‘Do You Know What It Means to Miss New Orleans?’

By: Stuart J. Fischer, MD

And miss it each night and day

I know I’m not wrong

This feelin’s getting stronger

The longer I stay away

The original version of this hit song, “Do You Know What It Means to Miss New Orleans?” goes back to the 1947 movie “New Orleans” with Billie Holliday singing with a small band and Louis Armstrong next to her playing the trumpet—simply iconic.

While the melody captures the mood and tempo of the Crescent City, many popular songs have been written about New Orleans.

“Way Down Yonder in New Orleans,” also made famous by Armstrong, dates back to 1922 and has been performed by Al Jolson, Freddy Cannon, and Bing Crosby among others. Also in the 1920s, “New Orleans Bump,” a jazz piece, was first played by jazz legend Jelly Roll Morton and more recently recorded by Wynton Marsalis. “Walking to New Orleans” was recorded by another New Orleans native, Fats Domino, in 1960.


The famous statue of Andrew Jackson on horseback commemorates his victory in the Battle of New Orleans in January 1815.

Courtesy of Stuart J. Fischer, MD

Johnny Horton’s “The Battle of New Orleans” was the Billboard No. 1 song in 1959 and is famous for its closing line:

We fired once more and they began to runnin’

On down the Mississippi to the Gulf of Mexico

Ironically, one of the best-known songs to mention the city, Arlo Guthrie’s 1972 hit “City of New Orleans,” is about a train ride and has little to do with the city at all. It is remembered for its hook:

Good morning America, how are you?

Of course, the Academy doesn’t miss New Orleans for very long. The Annual Meeting has been held in the Crescent City 11 times since 1941. The most recent meetings were in 2003, 2010, and 2014.

Miss the moss-covered vines, the tall sugar pines where mockingbirds used to sing

I’d like to see the lazy Mississippi a hurryin’ in to spring

Once attendees arrive, they are immediately engulfed in the city’s historic nature as it is home to more than 35,000 buildings in the National Register of Historic Places, the highest number in the country.

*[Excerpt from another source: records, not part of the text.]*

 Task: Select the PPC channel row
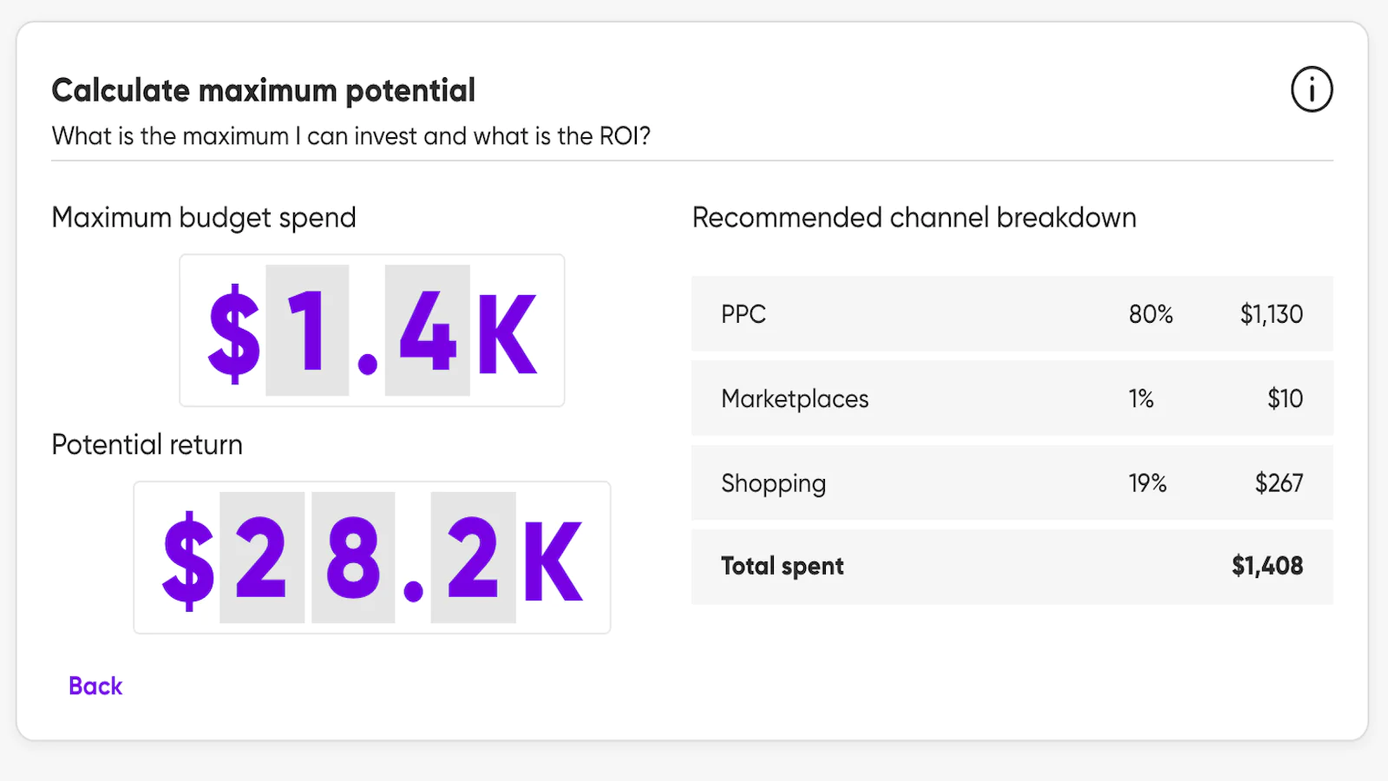pos(1012,314)
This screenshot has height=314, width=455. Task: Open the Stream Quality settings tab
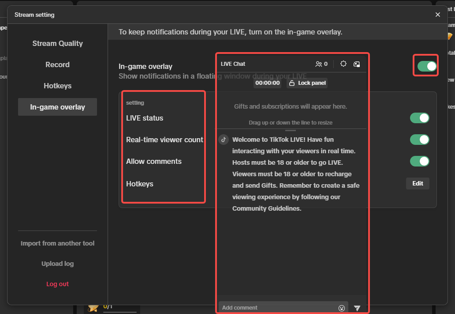pos(57,43)
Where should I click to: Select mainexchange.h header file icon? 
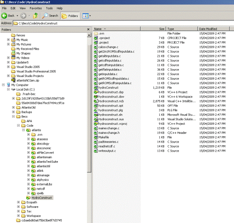96,133
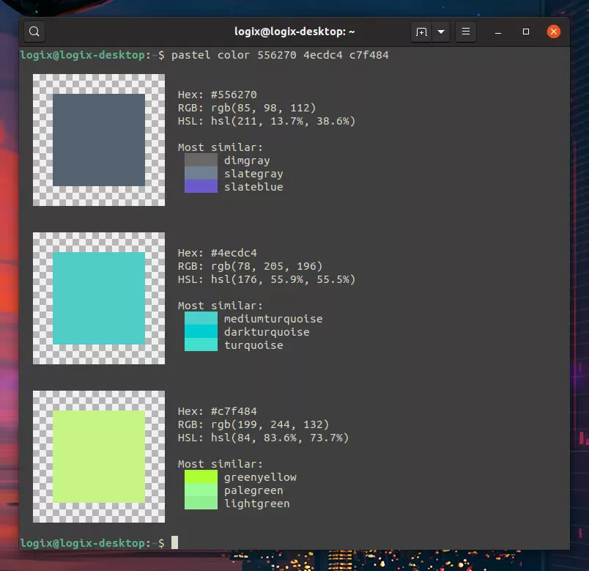Open a new terminal tab
589x571 pixels.
420,32
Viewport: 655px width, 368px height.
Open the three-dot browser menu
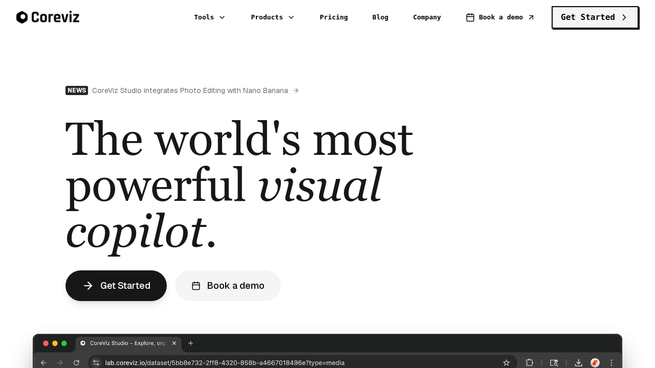pos(612,362)
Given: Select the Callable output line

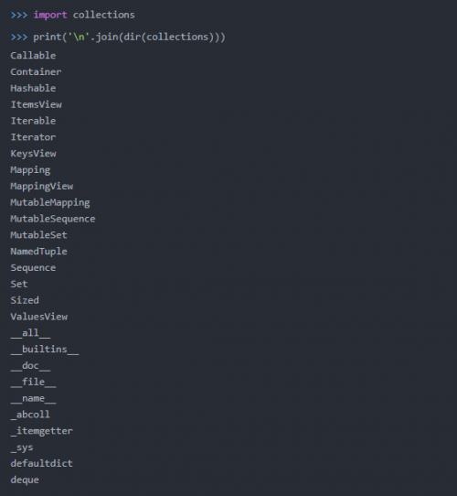Looking at the screenshot, I should coord(33,55).
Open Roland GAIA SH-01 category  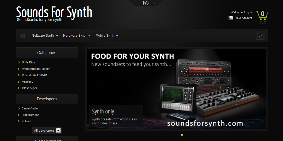35,75
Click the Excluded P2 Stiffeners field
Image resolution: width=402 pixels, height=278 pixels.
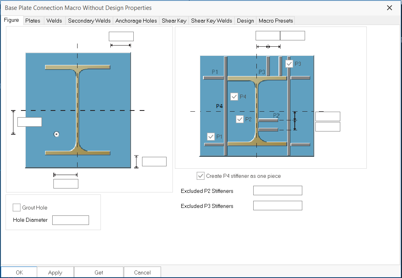point(277,191)
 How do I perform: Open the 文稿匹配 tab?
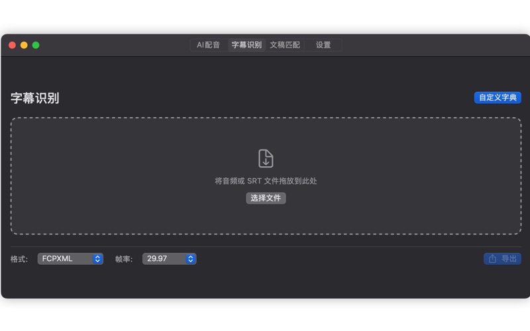[x=285, y=45]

St. Louis Cathedral, whose three spires overlook Jackson Square, is the oldest continuously operating Catholic cathedral in the United States. It was built in 1727 to honor King Louis IX of France and has been rebuilt twice since that time.

In front of the cathedral is the famous statue of Andrew Jackson on horseback, commemorating his victory in the Battle of New Orleans in January 1815. The Treaty of Ghent, which ended the War of 1812, had actually been signed in December 1814 but word did not reach New Orleans until February.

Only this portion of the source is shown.